In China, villages were historically established by single families sharing the same lineage and surname. A majority of Canada’s early settlers came from the same handful of villages in the Cantonese-speaking southern province of Guangdong.
Faced with poverty and civil war in the late 19th century, many early Chinese immigrants arrived in Canada through word of mouth encouragement and the promise of money. As numbers grew, they began to form associations by family/village as a means of social support and community.
Early Chinese migration was marked by racism, discrimination and tragedy. In the late 1800s, nearly 15,000 Chinese labourers had helped to complete the railway. Many came from rural communities in China, so they were willing to work for $1 a day (3x less than what was paid to white/black/native workers), and didn’t complain about the deplorable working conditions. More than 600 people would die from illness or planting explosives.
Once the railroad was complete, a head tax was issued to reduce the number of settlers arriving from Asia. Those wishing to come to Canada for work were charged $50 for entry, and eventually, $500. This extravagant fee prohibited men from bringing their wives and children, ultimately forming a large community of bachelors. From 1923 to 1947, the Chinese were only ethnic group to be banned from immigrating to Canada altogether.
Family associations became a vital resource for Chinese dealing with legal, financial, and immigration troubles during the 1920s. Many would become registered non-profits, and ultimately property owners in Chinatown. These buildings (tongs) were safe spaces that also provided enormous social support for Chinese to adjust to the cultural differences of moving to a foreign and urban environment. Many tongs emerged as the Chinese community expanded along East Pender Street, including the Wong Kung Har Tong established in 1922.

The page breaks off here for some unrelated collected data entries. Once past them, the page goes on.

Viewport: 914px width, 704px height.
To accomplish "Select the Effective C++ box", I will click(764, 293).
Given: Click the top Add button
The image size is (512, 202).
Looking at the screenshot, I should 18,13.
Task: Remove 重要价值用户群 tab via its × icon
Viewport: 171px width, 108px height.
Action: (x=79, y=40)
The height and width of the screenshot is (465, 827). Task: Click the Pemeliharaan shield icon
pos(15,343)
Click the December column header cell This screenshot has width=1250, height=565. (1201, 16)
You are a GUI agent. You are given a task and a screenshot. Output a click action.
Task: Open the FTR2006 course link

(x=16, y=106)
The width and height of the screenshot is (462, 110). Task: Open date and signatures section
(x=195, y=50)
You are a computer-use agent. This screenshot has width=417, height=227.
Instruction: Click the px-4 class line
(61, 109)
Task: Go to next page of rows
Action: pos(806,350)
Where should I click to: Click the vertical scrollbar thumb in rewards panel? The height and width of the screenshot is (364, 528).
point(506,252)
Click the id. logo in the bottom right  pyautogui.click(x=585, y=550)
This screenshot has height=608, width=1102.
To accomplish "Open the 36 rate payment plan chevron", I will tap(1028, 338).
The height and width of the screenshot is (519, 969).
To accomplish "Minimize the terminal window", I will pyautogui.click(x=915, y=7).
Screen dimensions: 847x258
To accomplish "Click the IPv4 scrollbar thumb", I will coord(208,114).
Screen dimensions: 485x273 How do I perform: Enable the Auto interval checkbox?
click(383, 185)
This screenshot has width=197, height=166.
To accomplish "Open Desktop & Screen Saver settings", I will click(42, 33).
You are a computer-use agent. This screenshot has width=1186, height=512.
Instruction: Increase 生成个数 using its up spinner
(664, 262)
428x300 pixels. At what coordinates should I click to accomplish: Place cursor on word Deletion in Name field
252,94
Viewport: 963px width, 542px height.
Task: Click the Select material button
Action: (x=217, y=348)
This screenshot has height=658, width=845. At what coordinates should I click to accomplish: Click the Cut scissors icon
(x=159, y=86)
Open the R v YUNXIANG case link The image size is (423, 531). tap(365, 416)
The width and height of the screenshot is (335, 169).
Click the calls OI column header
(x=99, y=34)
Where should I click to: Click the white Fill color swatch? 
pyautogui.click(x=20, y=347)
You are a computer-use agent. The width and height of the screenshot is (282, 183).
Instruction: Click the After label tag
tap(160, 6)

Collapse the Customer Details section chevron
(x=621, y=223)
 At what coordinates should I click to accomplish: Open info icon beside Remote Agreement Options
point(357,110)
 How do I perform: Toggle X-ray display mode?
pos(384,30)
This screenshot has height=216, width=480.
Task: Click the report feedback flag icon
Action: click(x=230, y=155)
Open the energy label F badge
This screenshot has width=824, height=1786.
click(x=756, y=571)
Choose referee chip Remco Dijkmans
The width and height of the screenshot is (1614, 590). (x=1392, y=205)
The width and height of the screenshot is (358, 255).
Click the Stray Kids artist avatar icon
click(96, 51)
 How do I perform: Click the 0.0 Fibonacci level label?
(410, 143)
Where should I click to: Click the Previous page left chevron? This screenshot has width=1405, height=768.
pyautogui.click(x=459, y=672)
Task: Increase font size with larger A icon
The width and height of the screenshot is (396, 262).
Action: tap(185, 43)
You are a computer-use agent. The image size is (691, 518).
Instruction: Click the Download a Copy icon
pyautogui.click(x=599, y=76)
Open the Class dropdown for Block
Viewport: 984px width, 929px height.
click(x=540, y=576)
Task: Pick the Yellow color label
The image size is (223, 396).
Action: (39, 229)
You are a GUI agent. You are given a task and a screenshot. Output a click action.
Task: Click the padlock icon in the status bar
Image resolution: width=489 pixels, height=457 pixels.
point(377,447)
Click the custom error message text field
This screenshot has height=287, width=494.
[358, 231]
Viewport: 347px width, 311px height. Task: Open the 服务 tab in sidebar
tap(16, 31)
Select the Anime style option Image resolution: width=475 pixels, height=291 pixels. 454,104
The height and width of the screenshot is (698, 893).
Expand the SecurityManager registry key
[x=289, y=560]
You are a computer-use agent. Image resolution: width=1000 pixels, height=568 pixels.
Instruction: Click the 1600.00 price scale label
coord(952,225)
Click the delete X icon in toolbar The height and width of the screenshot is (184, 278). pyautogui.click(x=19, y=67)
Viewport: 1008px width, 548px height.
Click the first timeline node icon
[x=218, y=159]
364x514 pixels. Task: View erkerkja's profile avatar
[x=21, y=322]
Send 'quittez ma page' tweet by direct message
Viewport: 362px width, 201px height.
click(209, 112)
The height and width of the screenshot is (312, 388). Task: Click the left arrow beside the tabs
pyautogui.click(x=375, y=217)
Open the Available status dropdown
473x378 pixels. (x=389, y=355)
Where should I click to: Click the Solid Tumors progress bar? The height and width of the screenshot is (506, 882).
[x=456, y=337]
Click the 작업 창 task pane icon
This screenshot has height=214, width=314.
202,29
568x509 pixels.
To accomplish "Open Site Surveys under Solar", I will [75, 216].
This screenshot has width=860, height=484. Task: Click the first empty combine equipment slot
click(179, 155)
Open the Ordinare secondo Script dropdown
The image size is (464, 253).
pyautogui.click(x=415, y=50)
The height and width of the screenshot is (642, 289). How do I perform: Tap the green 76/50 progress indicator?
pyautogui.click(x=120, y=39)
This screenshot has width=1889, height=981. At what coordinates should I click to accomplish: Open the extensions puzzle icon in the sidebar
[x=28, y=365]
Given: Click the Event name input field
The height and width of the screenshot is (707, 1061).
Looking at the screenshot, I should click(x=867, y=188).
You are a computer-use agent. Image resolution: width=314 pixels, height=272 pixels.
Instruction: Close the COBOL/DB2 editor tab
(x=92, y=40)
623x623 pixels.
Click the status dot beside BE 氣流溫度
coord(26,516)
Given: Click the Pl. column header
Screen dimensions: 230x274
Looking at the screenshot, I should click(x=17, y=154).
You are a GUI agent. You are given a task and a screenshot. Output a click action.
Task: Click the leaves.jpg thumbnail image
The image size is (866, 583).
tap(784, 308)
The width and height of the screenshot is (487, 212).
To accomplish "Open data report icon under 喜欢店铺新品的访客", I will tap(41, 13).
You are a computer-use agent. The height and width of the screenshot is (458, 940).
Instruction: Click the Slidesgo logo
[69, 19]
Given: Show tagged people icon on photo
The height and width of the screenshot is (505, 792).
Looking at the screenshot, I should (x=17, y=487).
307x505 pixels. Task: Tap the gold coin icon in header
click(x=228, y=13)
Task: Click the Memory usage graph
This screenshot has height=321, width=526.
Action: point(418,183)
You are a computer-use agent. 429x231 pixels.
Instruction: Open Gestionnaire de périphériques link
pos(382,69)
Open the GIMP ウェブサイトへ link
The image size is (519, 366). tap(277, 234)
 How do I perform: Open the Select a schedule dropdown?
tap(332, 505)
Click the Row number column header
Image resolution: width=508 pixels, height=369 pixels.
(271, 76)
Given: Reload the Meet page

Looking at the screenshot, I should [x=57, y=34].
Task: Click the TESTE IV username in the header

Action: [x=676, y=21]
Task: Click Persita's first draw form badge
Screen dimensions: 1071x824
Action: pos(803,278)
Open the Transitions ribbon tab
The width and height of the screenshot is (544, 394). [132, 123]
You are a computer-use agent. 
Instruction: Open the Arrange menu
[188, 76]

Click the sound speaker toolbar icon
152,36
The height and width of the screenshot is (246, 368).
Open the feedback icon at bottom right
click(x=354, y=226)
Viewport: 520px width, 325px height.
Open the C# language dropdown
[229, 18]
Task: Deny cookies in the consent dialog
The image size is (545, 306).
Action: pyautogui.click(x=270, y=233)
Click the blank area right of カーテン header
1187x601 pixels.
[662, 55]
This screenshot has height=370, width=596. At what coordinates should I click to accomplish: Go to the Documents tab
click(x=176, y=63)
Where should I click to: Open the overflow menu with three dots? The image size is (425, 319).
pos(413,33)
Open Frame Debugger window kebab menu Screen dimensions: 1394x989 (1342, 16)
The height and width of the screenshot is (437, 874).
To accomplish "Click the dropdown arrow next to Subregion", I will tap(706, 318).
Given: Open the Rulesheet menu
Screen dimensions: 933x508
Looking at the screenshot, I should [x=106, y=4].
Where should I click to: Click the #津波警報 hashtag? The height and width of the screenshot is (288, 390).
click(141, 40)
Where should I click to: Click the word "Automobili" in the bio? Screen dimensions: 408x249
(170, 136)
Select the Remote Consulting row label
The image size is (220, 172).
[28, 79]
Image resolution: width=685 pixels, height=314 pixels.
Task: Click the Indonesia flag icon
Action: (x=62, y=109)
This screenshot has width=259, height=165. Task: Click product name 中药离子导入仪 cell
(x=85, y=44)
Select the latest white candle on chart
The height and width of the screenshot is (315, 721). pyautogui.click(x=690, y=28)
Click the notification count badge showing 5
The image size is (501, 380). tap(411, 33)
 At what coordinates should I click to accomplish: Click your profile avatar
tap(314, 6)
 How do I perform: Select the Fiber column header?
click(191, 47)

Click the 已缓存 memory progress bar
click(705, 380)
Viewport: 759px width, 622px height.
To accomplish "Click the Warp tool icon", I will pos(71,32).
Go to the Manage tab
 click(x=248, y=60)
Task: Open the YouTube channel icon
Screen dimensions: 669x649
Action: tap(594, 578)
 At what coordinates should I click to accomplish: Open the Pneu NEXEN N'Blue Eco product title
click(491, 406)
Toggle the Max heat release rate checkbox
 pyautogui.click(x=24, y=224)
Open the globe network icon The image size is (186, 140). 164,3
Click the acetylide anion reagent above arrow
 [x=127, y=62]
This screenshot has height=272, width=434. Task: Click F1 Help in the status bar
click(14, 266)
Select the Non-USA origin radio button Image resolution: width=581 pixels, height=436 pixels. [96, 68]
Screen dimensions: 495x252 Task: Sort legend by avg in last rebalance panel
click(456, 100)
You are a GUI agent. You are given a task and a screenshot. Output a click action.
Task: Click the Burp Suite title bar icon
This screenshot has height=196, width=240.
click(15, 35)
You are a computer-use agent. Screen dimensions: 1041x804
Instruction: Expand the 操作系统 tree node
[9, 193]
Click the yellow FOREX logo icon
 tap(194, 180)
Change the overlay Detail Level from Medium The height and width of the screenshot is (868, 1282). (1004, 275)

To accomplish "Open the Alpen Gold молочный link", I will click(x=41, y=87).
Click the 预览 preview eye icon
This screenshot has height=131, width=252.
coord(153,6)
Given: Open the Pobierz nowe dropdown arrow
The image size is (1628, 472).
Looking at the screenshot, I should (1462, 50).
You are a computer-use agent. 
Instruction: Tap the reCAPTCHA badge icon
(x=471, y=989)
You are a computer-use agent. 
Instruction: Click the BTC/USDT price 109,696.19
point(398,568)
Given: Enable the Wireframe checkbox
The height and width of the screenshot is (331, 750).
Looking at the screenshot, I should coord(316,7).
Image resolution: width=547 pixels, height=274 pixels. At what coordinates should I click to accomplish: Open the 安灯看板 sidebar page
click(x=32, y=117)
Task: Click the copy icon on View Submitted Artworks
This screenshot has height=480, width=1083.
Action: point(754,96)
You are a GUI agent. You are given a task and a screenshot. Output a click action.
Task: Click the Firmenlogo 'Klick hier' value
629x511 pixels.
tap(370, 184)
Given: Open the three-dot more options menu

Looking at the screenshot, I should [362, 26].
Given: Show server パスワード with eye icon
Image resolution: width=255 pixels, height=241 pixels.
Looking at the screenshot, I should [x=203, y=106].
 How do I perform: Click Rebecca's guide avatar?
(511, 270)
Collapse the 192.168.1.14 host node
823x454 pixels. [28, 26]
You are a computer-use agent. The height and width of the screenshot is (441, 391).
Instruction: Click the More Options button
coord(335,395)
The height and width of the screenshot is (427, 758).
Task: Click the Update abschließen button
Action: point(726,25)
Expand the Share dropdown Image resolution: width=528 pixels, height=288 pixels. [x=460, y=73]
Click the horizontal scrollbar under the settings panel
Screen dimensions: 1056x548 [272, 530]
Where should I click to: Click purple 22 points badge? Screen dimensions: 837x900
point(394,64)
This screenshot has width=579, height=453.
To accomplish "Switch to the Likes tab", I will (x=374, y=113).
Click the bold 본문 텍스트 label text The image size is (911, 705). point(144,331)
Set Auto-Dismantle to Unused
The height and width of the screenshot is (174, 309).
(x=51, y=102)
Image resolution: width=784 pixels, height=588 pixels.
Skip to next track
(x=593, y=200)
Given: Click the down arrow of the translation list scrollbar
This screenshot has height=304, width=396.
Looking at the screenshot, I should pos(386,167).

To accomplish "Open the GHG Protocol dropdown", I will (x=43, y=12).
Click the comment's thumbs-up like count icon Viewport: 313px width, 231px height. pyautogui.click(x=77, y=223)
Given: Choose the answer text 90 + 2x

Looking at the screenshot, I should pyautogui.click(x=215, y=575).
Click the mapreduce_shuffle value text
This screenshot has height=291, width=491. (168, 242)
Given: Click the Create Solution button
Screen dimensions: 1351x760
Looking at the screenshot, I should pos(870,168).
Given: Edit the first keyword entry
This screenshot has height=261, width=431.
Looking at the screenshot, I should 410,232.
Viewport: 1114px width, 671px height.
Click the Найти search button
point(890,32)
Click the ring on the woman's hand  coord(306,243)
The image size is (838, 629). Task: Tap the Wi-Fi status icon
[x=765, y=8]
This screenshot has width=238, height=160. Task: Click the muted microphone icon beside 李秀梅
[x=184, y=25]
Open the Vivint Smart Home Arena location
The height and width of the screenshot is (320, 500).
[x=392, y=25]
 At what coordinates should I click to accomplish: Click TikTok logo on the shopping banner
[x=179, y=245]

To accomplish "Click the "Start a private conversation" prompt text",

The Mon Keang School was formed on the third floor of the Wong’s Benevolent Association building in 1925, to continue teaching Chinese language and customs to the handful of children born to overseas Chinese in Canada. The Hon Hsing Athletic Club was later formed in 1939 to fundraise during the second world war through lion dancing performances. This club continues to be operational and thriving today.
The Wong’s Benevolent Association was officially formed in 1970 through the merging of the Wong Kung Har Tong and the Wong Wun Sun Society. The Wong Association Building main building (located at 123A East Pender) and the Hon Hsing building (located at 27 East Pender) were given Heritage Designation in 2003.